Excerpts from a dataset:
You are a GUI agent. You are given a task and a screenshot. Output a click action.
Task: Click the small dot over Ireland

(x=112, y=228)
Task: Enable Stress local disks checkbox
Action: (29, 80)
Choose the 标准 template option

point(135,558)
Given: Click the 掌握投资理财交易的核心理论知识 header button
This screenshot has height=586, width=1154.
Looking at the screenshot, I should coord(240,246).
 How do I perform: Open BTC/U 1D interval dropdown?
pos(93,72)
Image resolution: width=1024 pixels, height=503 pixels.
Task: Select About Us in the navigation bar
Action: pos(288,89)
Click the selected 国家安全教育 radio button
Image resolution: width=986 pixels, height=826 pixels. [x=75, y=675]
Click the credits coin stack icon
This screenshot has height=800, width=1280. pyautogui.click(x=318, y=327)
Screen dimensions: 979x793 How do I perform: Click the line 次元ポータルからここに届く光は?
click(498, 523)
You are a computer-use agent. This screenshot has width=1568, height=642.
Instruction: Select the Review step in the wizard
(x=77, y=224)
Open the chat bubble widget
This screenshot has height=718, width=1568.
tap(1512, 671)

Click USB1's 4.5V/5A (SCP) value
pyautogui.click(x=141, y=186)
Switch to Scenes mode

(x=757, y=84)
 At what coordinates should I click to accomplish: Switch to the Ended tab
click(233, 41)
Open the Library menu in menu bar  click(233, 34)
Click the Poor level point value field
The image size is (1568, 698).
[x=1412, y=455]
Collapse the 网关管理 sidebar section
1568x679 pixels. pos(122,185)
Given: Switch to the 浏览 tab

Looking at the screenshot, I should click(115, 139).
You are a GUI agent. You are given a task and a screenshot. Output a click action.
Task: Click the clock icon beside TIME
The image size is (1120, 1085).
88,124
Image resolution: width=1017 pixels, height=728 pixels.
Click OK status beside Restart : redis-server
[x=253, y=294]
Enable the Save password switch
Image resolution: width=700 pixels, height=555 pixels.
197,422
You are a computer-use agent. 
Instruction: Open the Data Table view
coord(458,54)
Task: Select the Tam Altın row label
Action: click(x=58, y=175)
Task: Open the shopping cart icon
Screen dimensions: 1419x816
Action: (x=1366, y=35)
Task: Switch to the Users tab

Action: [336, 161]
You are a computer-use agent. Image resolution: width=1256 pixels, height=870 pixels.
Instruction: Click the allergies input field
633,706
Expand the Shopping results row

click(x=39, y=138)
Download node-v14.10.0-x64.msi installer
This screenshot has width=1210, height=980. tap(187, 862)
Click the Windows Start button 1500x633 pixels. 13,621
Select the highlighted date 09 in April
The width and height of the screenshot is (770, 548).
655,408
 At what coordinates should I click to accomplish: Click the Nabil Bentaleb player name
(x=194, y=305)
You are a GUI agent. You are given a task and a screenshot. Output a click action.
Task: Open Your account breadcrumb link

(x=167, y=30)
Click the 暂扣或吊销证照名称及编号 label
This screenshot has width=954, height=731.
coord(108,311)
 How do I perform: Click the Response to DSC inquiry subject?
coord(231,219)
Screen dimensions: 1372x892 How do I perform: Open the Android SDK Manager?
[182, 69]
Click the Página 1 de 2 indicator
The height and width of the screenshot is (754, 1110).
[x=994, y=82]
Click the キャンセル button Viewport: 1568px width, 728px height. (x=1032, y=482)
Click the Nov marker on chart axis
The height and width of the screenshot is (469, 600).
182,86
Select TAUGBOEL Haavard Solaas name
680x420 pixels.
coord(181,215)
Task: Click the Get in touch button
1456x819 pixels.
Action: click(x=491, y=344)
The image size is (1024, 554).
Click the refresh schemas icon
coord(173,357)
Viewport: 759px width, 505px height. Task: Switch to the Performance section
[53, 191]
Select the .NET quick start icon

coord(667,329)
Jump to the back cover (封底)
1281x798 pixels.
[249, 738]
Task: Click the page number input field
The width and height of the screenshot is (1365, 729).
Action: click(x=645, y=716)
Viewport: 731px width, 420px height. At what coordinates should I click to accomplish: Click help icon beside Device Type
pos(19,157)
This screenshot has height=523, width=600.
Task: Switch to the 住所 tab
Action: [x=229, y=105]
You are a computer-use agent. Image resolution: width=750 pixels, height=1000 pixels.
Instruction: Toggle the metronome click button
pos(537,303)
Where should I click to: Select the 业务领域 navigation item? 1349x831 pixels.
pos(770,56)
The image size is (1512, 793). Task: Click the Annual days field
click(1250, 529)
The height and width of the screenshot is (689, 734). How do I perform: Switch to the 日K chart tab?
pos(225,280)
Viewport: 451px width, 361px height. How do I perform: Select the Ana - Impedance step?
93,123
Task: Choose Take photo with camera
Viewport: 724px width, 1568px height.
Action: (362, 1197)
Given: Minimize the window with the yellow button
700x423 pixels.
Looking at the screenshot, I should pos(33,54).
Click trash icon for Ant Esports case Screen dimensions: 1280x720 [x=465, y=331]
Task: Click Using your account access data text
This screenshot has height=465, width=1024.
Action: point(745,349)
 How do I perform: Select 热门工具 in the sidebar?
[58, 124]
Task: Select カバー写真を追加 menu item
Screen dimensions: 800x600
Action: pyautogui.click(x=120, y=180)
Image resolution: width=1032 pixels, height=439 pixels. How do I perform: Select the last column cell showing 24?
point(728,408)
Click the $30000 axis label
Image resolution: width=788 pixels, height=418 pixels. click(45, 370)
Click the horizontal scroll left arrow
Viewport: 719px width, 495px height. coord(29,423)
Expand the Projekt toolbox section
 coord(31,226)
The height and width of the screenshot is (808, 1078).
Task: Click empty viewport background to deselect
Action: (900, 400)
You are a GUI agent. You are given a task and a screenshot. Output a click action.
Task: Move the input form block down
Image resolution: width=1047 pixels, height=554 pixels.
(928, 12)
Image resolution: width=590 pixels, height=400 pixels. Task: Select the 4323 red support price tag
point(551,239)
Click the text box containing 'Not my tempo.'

The problem:
Search the entries above for "menu". Show every line that has it.

Response to the task:
Open the Library menu in menu bar  click(233, 34)
Task: Select カバー写真を追加 menu item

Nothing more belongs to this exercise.